Read changelogs, not code. You don't need to understand every line of a pull request. But reading PR descriptions, release notes, and commit summaries gives you a sense of what's changing and where. Over time, patterns emerge that sharpen your technical instinct.
Invest in code intelligence tooling. This is where tools like Glue fit in. Instead of building personal technical skill over months or years, you can get instant access to codebase understanding through natural-language questions. Ask what a service does. Ask who owns a component. Ask how a feature is implemented. Get answers in seconds, not after a 30-minute engineer walkthrough.
The PM-engineer trust gap closes faster when PMs have independent access to technical context. Not because PMs become engineers, but because they stop operating blind.
Pair with engineers intentionally. When you do sit with an engineer, make it count. Don't ask them to explain everything from scratch. Come in with context from your code intelligence tool, and use the pairing session to go deeper on the areas that require human judgment and nuance.
The Question Behind the Question
"Should product managers learn to code?" is really asking: "How do I close the gap between what I know and what I need to know to do my job well?"
The answer isn't one-size-fits-all. Some PMs will thrive with a coding bootcamp. Others will get 90% of the benefit from a code intelligence platform and a habit of reading architecture docs.
What matters is that you're not flying blind. Your engineering team is building something complex, and your job is to make strategic decisions about that complexity. You need a way to see it.
Glue gives you that visibility. It connects to your codebase and makes it queryable in plain language, so you can understand your product's architecture, ownership, dependencies, and history without opening an IDE. It doesn't replace the relationship with your engineers. It makes that relationship better, because you show up informed.

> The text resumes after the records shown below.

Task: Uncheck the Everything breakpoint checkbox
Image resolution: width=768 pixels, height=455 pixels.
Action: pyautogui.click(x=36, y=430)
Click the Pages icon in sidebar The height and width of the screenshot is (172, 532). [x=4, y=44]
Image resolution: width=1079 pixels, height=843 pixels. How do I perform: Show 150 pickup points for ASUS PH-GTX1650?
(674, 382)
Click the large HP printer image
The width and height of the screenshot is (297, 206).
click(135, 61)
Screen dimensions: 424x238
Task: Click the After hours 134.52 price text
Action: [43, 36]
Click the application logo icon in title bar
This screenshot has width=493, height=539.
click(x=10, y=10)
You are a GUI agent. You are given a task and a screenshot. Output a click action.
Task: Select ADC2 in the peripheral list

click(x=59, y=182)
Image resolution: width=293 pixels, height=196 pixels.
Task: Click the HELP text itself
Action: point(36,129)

The answer to "should PMs learn to code?" is: learn to understand your codebase. How you get there matters less than the fact that you do.
FAQ
Should product managers learn to code?
Learning to code can build empathy and technical intuition, but it's not necessary for most PMs to be effective. What PMs actually need is codebase understanding: knowing how systems are structured, what the dependencies are, and where complexity lives. This can come from code literacy, code intelligence tools, or a combination of both. Focus on the outcome (better technical decisions) rather than the specific method.
What technical skills do PMs need?
The most valuable technical skills for PMs are architectural thinking (understanding how systems connect), dependency awareness (knowing what's upstream and downstream of a change), and change context (tracking what's been modified recently and why). These don't require programming ability. They require access to codebase information and the curiosity to engage with it. Many PMs also benefit from understanding basic concepts like APIs, databases, and deployment pipelines at a conceptual level.
How can non-technical PMs understand the codebase?
Code intelligence platforms like Glue let non-technical PMs ask questions about the codebase in plain language and get clear, accurate answers. You can ask what a service does, who owns a component, what changed recently, and how features are connected. This gives you the same situational awareness that a technical PM would get from reading the code, without needing programming skills. Combining a code intelligence tool with regular architecture reviews and intentional pairing sessions with engineers creates a strong foundation.